OBJECTIVE A: Reproduce the part of the comment thread that begins at the words "Manimal, those camo" and ends after "blur your shots.".

===== TEXT PROVIDED =====

I was watching History of the Joke on History Channel, and Patton Oswalt was rocking the Slusho T-shirt! I’ve been meaning to ask if Matt or anybody else can tell me how the sizes on those babies run? It’s always a crapshoot buying shirts online.
Manimal, those camo eggs sound awesome! Your friends were young and foolish.

Chestnuts roasted by squee4242 @ 02/19/2008 11:31 AM


It came from Youtube, Part 4

http://youtube.com/watch?v=nu2_zzdXXDs

Chestnuts roasted by JLAJRC @ 02/19/2008 11:33 AM


Jazzy: What I usually do is step back farther than the shot u wanna take, then zoom. The flash is diffused through the distance most of the time, but you really need to invest in a tripod at least so the camera doesn’t jiggle and blur your shots.

I also used to get a new Easter dress when I was young, but I guess I grew out of it around 13. I should just buy a new dress every Easter, but adult sizes don’t usually have frilly lace. ^^;;

Guise, the creepy cousin. My god I love all you guys.

Leigha: shouldn’t woot be spelled w/ two 0s? XD Just asking. W00t.

Chestnuts roasted by Dio and Lex @ 02/19/2008 12:22 PM


woot is with 2 o’s now, zeroes are so last season. ha, j/k. anywho, Anne Packrat I’m originally from akron, but went to KSU, and just graduated so i’ve kind of set up shop here. Yay now I can have conversations about my region fo the country.

Chestnuts roasted by Leigha @ 02/19/2008 2:21 PM


Damn it, that was supposed to say regions Of the country fo sho.

Chestnuts roasted by Leigha @ 02/19/2008 2:24 PM


Ohio-ans
I too lived in NE ohio, in the silly suburb of Cleveland known as Parma. I moved to Florida less then a year ago with my hubby, and I already miss it. I know everyone in Parma, I’m not sure about the rest of the state, wishes they could get out. Now I’ve gotten out and I want back in!

Anne Packrat
Shot in the dark, but were you at ColossalCon? If not then there is someone else running around with the same nickname in NE ohio…O.o

Chestnuts roasted by Heza @ 02/19/2008 3:19 PM


BEWARE the Devil Frog/Toad

http://tinyurl.com/2zu85s

This also inspires a couple of new VS. debates.

Kermit the Frog vs. the baby from “Dinosaurs”

The Creature from the Black Lagoon vs. Batman’s Killer Croc vs. Spider-Man’s The Lizard vs. King Koopa

Pete’s Dragon vs. Puff the Magic Dragon

Chestnuts roasted by JLAJRC @ 02/19/2008 3:28 PM


To add to what I said above, my hubby also grew up in Painesville, and went to the University of Akron, so I spent plenty of time in Akron too.

=====

OBJECTIVE B: Rewrite the stored-data rows from the first one through the line containing "click(900, 310)", substituting "extension" for "plugin" and leaving all else unchanged.

===== TASK INPUT =====

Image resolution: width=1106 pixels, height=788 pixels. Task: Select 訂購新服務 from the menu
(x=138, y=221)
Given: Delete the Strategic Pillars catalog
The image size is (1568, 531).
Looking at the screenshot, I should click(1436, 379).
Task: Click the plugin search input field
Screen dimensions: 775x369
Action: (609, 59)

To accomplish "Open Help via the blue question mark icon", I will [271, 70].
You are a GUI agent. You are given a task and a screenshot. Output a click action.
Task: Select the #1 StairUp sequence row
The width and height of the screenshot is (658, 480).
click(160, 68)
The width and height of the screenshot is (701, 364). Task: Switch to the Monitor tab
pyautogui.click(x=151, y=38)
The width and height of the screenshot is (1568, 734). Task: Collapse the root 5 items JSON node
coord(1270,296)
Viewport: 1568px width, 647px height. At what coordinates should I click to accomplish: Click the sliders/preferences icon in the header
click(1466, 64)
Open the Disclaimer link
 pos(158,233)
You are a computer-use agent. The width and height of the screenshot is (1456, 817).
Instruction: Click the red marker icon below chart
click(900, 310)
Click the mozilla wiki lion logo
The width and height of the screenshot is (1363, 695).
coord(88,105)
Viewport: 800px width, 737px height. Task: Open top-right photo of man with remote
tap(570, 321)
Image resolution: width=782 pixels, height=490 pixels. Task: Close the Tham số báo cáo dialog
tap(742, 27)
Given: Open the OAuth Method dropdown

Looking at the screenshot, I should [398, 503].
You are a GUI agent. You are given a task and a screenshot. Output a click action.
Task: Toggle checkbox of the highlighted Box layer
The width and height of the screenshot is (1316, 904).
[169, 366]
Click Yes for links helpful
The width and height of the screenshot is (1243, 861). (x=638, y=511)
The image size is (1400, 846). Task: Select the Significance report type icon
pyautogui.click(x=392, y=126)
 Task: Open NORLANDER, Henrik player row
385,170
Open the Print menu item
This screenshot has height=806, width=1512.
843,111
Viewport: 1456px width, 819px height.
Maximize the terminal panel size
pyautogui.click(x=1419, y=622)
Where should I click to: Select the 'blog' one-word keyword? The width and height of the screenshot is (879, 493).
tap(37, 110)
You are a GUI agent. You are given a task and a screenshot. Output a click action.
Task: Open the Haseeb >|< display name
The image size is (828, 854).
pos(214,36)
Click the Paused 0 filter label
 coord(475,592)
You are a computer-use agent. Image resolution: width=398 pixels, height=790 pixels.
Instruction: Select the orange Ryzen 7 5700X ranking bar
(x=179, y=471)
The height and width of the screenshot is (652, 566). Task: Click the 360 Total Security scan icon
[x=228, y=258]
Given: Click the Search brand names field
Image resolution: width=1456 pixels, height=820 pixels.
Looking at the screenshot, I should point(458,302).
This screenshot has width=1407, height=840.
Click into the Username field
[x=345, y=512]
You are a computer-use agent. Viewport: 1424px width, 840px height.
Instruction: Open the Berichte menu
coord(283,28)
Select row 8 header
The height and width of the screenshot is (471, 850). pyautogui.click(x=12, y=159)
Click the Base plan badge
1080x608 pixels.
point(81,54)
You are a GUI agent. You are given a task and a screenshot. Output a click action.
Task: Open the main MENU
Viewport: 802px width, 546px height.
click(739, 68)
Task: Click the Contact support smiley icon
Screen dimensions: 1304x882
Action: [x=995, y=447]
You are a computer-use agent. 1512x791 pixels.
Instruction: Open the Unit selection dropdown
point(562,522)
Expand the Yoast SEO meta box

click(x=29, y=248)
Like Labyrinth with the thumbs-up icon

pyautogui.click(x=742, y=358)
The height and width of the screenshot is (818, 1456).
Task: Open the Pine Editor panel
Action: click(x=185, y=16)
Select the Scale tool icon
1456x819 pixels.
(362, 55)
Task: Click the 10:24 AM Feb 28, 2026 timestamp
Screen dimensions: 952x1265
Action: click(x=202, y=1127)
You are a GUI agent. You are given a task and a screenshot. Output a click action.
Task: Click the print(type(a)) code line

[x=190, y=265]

=====

FULL ANSWER A:
Manimal, those camo eggs sound awesome! Your friends were young and foolish.

Chestnuts roasted by squee4242 @ 02/19/2008 11:31 AM


It came from Youtube, Part 4

http://youtube.com/watch?v=nu2_zzdXXDs

Chestnuts roasted by JLAJRC @ 02/19/2008 11:33 AM


Jazzy: What I usually do is step back farther than the shot u wanna take, then zoom. The flash is diffused through the distance most of the time, but you really need to invest in a tripod at least so the camera doesn’t jiggle and blur your shots.

FULL ANSWER B:
Image resolution: width=1106 pixels, height=788 pixels. Task: Select 訂購新服務 from the menu
(x=138, y=221)
Given: Delete the Strategic Pillars catalog
The image size is (1568, 531).
Looking at the screenshot, I should click(1436, 379).
Task: Click the extension search input field
Screen dimensions: 775x369
Action: (609, 59)

To accomplish "Open Help via the blue question mark icon", I will [271, 70].
You are a GUI agent. You are given a task and a screenshot. Output a click action.
Task: Select the #1 StairUp sequence row
The width and height of the screenshot is (658, 480).
click(160, 68)
The width and height of the screenshot is (701, 364). Task: Switch to the Monitor tab
pyautogui.click(x=151, y=38)
The width and height of the screenshot is (1568, 734). Task: Collapse the root 5 items JSON node
coord(1270,296)
Viewport: 1568px width, 647px height. At what coordinates should I click to accomplish: Click the sliders/preferences icon in the header
click(1466, 64)
Open the Disclaimer link
 pos(158,233)
You are a computer-use agent. The width and height of the screenshot is (1456, 817).
Instruction: Click the red marker icon below chart
click(900, 310)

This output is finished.